Kemudian transaksi itu berlangsung. Sebelas ribu rupiah
yang semula kupegang berpindah tangan, bertukar posisi dengan tiga bungkus susu
kedelai pesananku yang dibungkus di dalam satu tas kresek putih berukuran kecil.
Setelah mengucap terima kasih, gadis kecil dan ibunya langsung melangkah pergi
dari hadapanku. Sempat kulihat mereka menjajakan dagangan mereka kepada orang
yang duduk di belakangku, namun mereka langsung pergi karena orang yang berada
di belakangku tidak ingin membeli dagangan ibu dan anak itu. Mungkin saja
mereka memilih untuk langsung meninggalkan orang itu karena mereka merasa
setidaknya ada yang membeli dagangan mereka.

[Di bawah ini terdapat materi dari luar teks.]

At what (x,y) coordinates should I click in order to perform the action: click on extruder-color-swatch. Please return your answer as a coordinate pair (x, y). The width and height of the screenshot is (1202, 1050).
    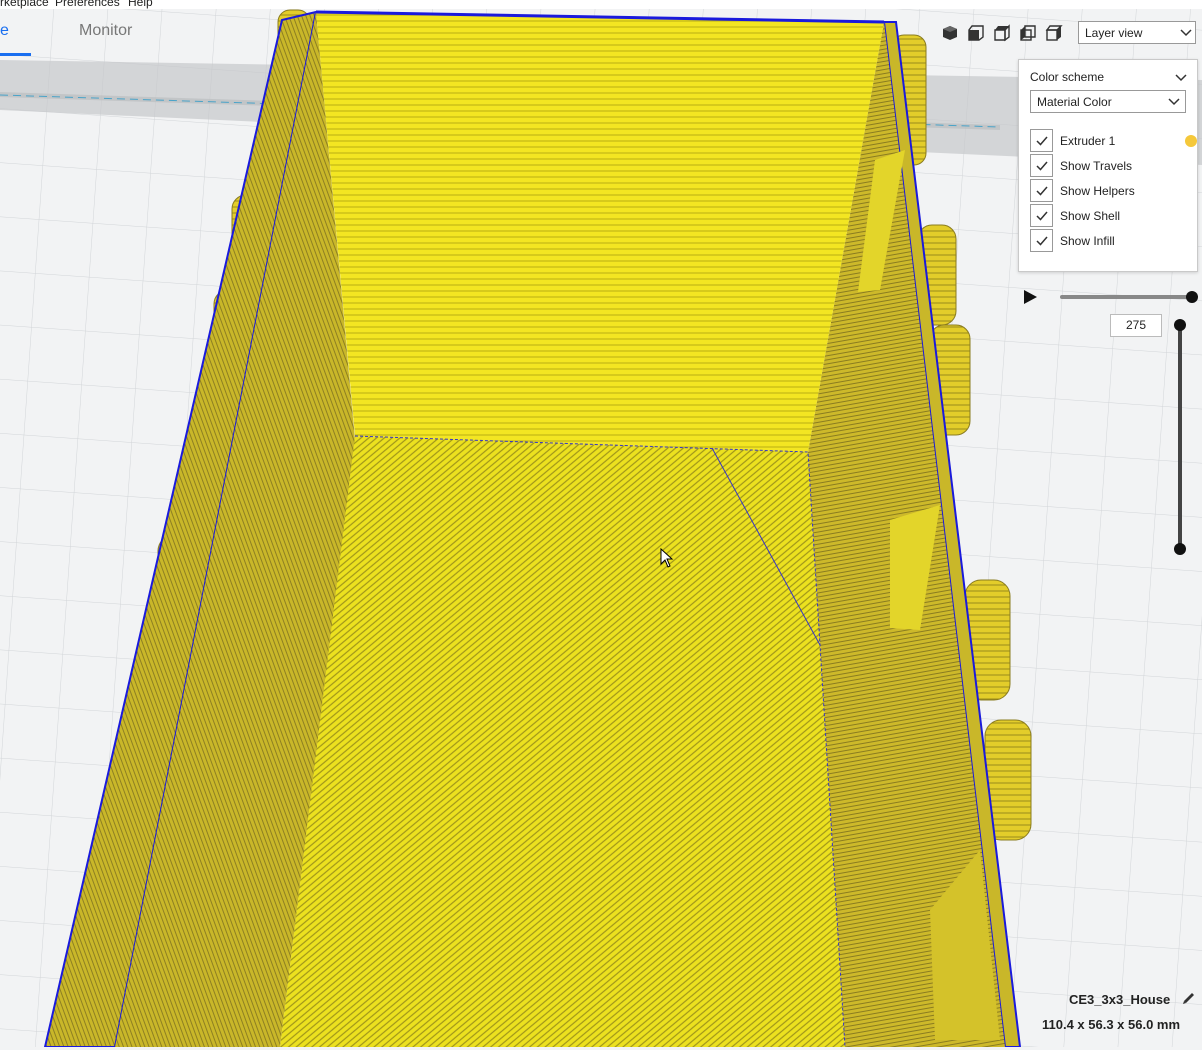
    Looking at the image, I should click on (1191, 141).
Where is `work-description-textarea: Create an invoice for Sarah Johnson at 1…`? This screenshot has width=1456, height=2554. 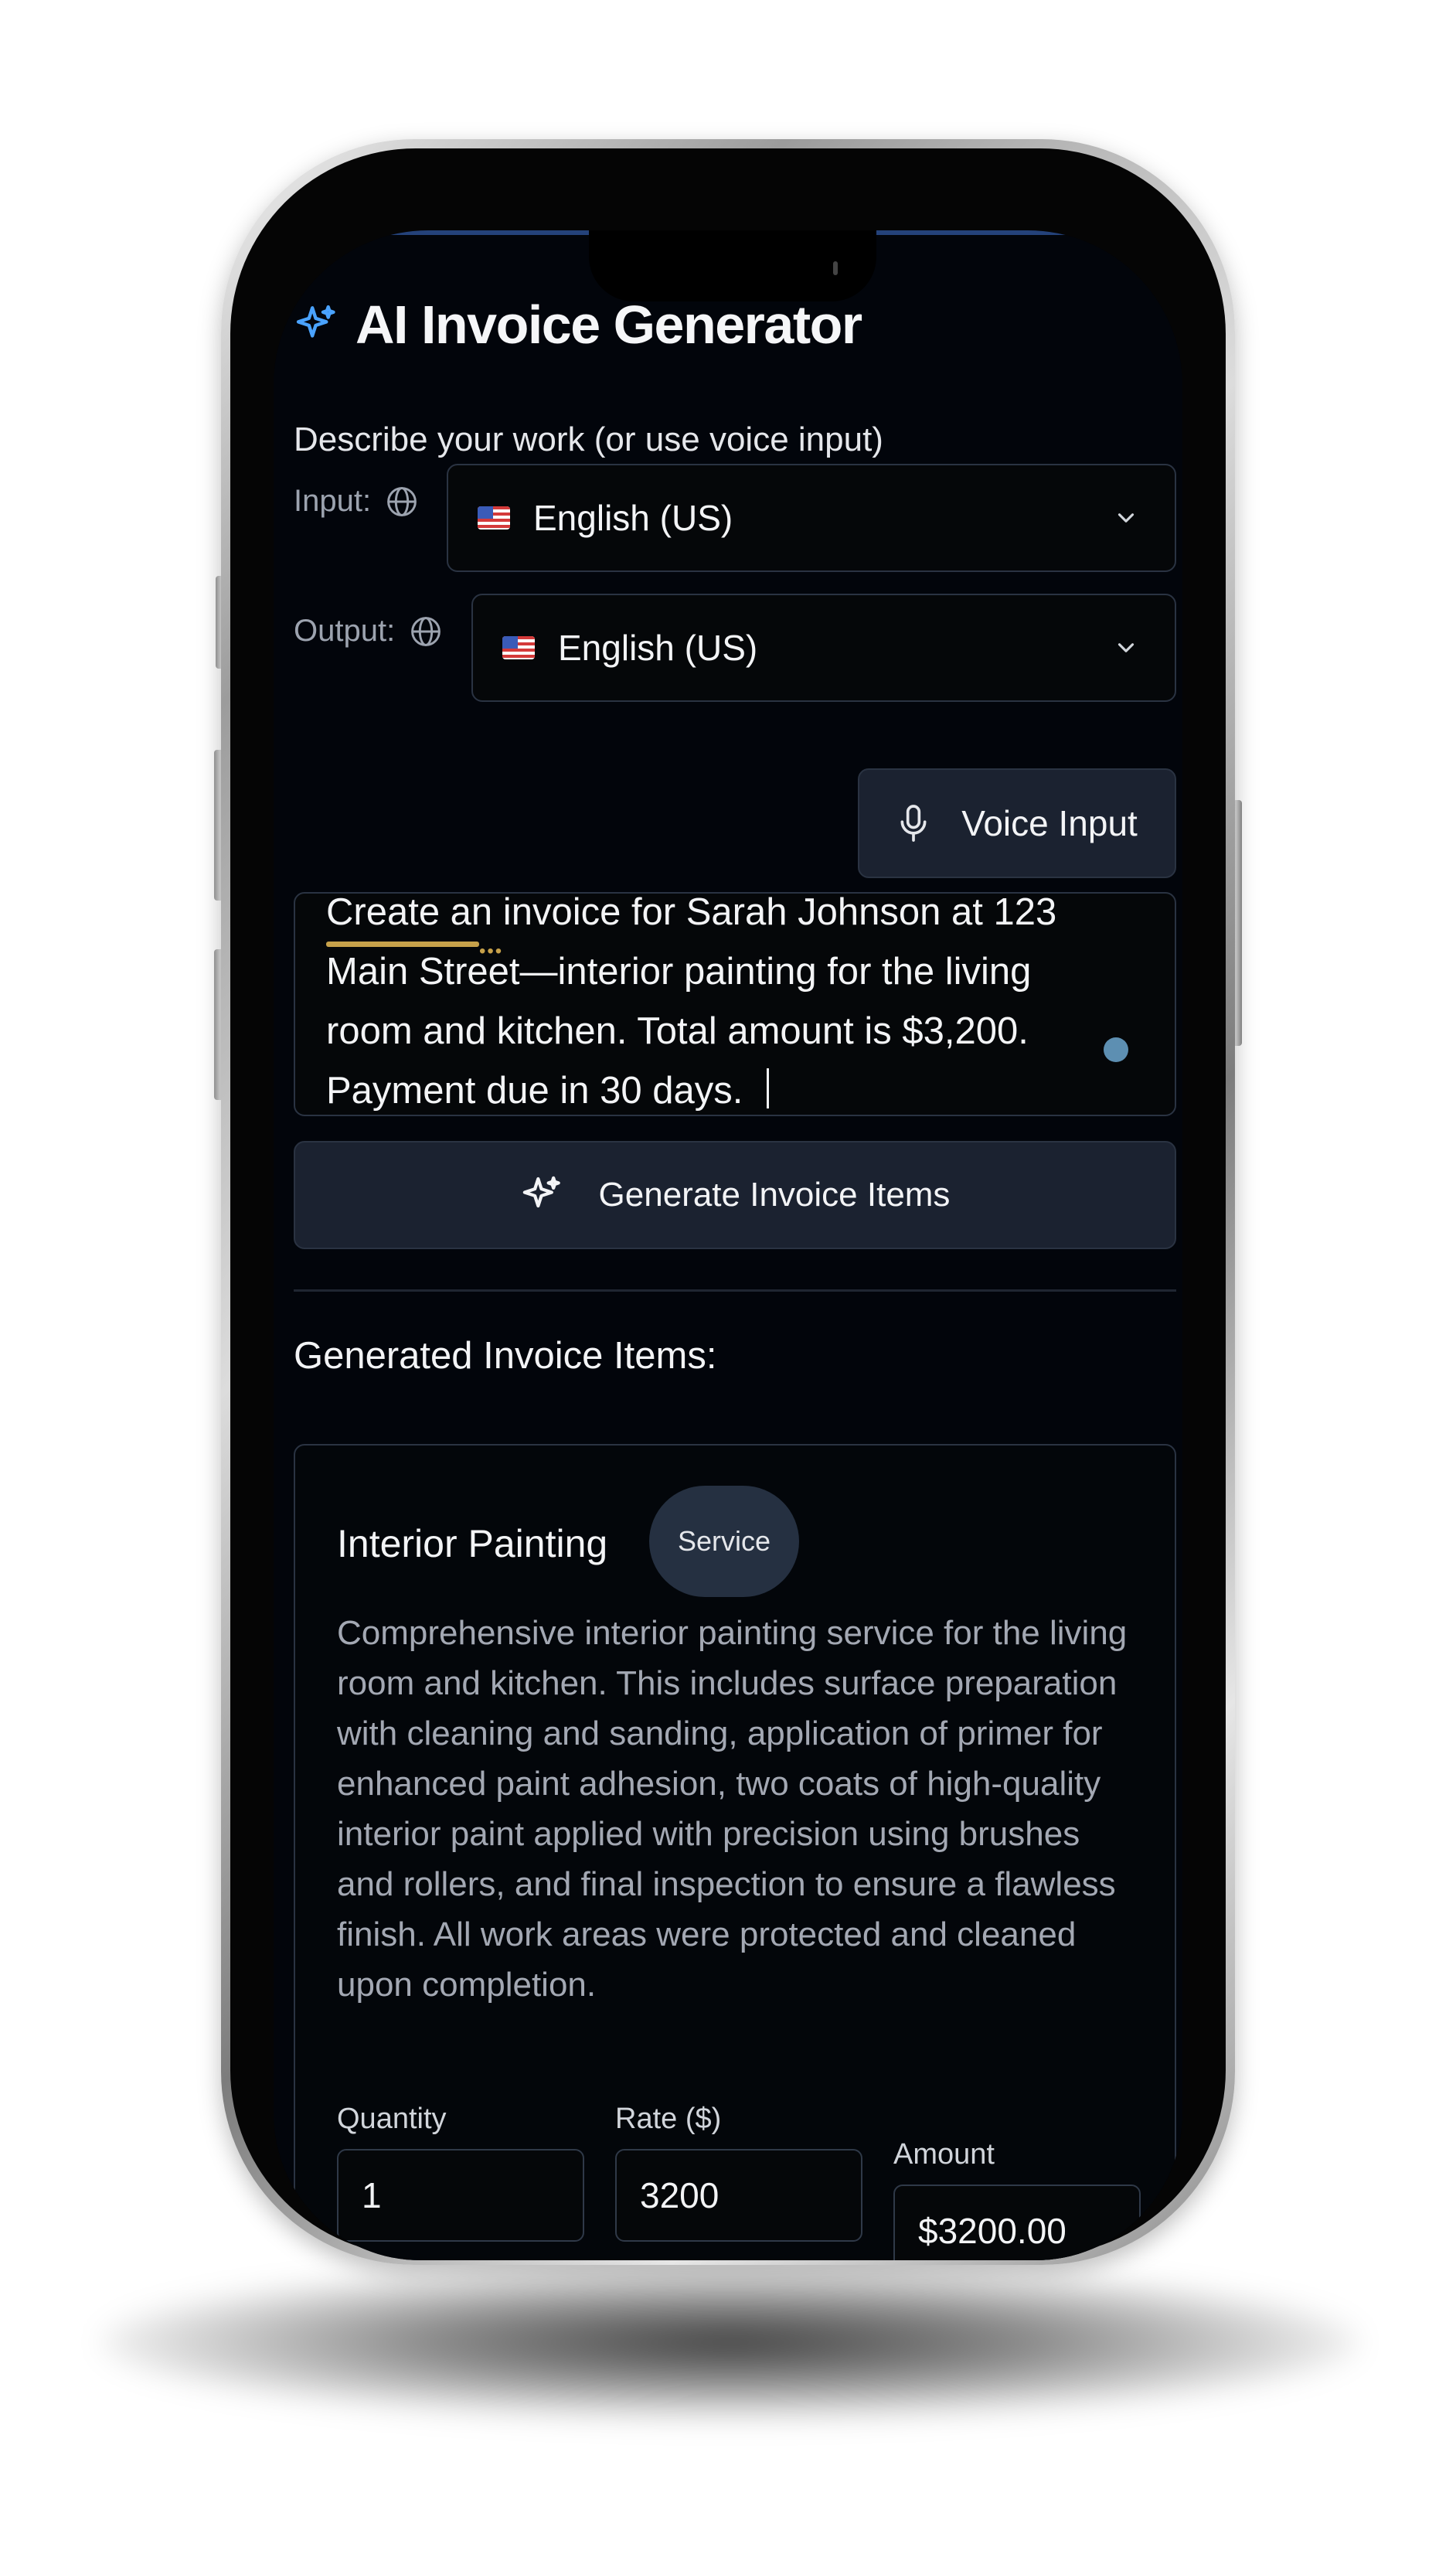
work-description-textarea: Create an invoice for Sarah Johnson at 1… is located at coordinates (735, 1004).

Kemudian aku menikmati makanan yang
kupesan hingga habis, kemudian membayar makanan dan pergi menuju kos. Tiba-tiba
telepon genggamku berbunyi ketika aku baru saja ingin menyalakan mesin sepeda
motorku. Rupanya kawanku yang memanggil. Rupanya ia masih di kampus dan masih
belum ada orang yang menjemputnya pulang. Langsung saja aku mendatanginya dan
mengantarkannya pulang sembari mengambil barangku yang sempat kutitipkan
padanya, kemudian pergi menuju tempat kosku.
Sepanjang
perjalanan pulang, aku mengingat-ingat kembali urutan-urutan kejadian pada
petang itu. Seorang gadis kecil beserta ibunya, mereka menjajakan susu kedelai
dengan wajah penuh lelah, membayangkan apa saja penolakan yang mereka terima,
mengingat bahwa akupun tidak luput dari sebuah penolakan, hingga pada akhirnya
aku memilih untuk membeli dagangan mereka. Kemudian aku bertanya kepada diriku
sendiri. Mengapa aku membeli dagangan mereka meskipun sebenarnya aku tidak ada
keinginan untuk membeli susu kedelai? Apakah aku didorong oleh rasa kasihan
yang timbul karena melihat wajah lelah mereka? Atau justru karena sama-sama
merasakan sebuah penolakan dalam hidup? Pertanyaan-pertanyaan itu terus
terngiang-ngiang hingga akhirnya aku menemukan jawaban di dalam pikiranku
sendiri, dan rupanya cukup memuaskan bagiku. Mereka berdua adalah manusia yang
sama sepertiku. Namun mereka berada di dalam sebuah kondisi hidup yang terkesan
tidak beruntung. Mereka harus membanting tulang demi mempertahankan
kelangsungan hidup keluarga mereka. Namun jalan mereka tidak mudah dan sama
sekali tidak menyenangkan. Berbagai macam penolakan mereka terima. Dari
perkataan halus hingga hardikan kasar menghunjam batin mereka. Seolah-olah
mereka dikecewakan oleh semesta. Rasa tanggung jawab dalam membantu sesama
manusia menjadi sebuah motor yang mampu menggerakkan hatiku untuk membantu
meringankan mereka. Bahkan aku berharap dengan upayaku membantu mereka,
secercah harapan muncul dari hati mereka. Di dunia yang kejam ini, biarlah aku
membantu sebisaku. Kalian berdua memiliki hak yang sama denganku untuk hidup
bahagia. Aku tidak ingin membiarkan mereka terinjak-injak dengan rasa kekecewaan
atas kehidupan dunia, sebagaimana keluarga dan kawan-kawanku yang selama ini
selalu membantu dan menyertaiku dalam menghadapi masalah, suka dan duka. Kita
semua berhak untuk hidup bahagia dan positif, tak peduli seberapa banyak dan
berat masalah-masalah hidup masing-masing. Namun jangan biarkan masalah-masalah
itu mematikan kemanusiaan kita. Karena dari segala permasalahan hidup itulah,
umat manusia ditempa kualitasnya untuk menjadi lebih baik dari masa lalu
mereka. Dan untuk gadis kecil dan ibu yang menjajakan susu kedelai kepadaku,
aku hanya bisa berdoa semoga kalian semua diberikan kekuatan hati dalam
menghadapi berbagai permasalahan di dalam kehidupan kalian. Segala badai pasti
berlalu, secercah sinar selalu menunggu di ujung terowongan yang gelap, dan
selalu ada hasil manis bagi mereka yang mampu bertahan dalam merasakan pahitnya
kehidupan. Semoga selalu berbahagia!
Surabaya, 13 November
2015.
Pukul 00:52 WIB.
Catatan penulis: Entah mengapa, tulisan ini terlihat tidak rapi ketika dibaca di blog ini. Penulis sendiri tidak tahu alasan pasti dari kacaunya indentasi tiap paragraf. Penulis memohon maaf apabila kekacauan ini menimbulkan ketidaknyamanan bagi para pembaca.